» **What you will do**
Return the part of the news report on the Nemtsov investigation from "Nemtsov used the" up to and including "and bribery charges.", copied word for word.

» **Text block**
——————

YAROSLAVL, September 17 (RIA Novosti) – Russian opposition leader and former deputy prime minister Boris Nemtsov is under investigation for publicly inciting “extremist activity,” local prosecutors told RIA Novosti Tuesday.

Prosecutors in Yaroslavl did not indicate which statements concerned them, but Boris Nemtsov, who is co-leader of the Parnas opposition party and a local lawmaker, links this to a speech he gave on Sept. 5.

Nemtsov warned readers that saying “freeing Russia of crooks and thieves will start in Yaroslavl,” is now considered “extremist” and punishable by up to five years in jail, according to his Tuesday's Facebook post.

Nemtsov used the phrase in his address to a rally in the Volga River city on Sept. 5, during which he urged locals to collect signatures on a petition to release the city’s former mayor, who is under arrest on extortion and bribery charges.

A representative of the Yaroslavl region prosecutor’s office said that Nemtsov is being probed for alleged “public calls for extremist actions made using the mass media.”

If convicted, under Russian law, he faces up to up to five years in jail and a three-year ban on holding certain jobs.

——————

» **Recorded information**
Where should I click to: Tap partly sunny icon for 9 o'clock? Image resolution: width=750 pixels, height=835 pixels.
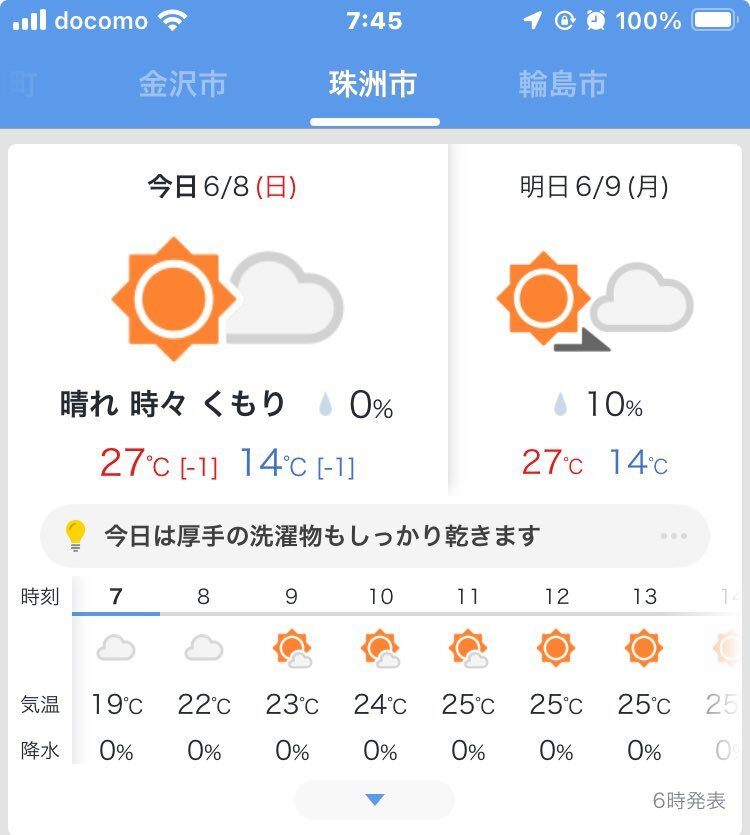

——————

» **Completed task**
Nemtsov used the phrase in his address to a rally in the Volga River city on Sept. 5, during which he urged locals to collect signatures on a petition to release the city’s former mayor, who is under arrest on extortion and bribery charges.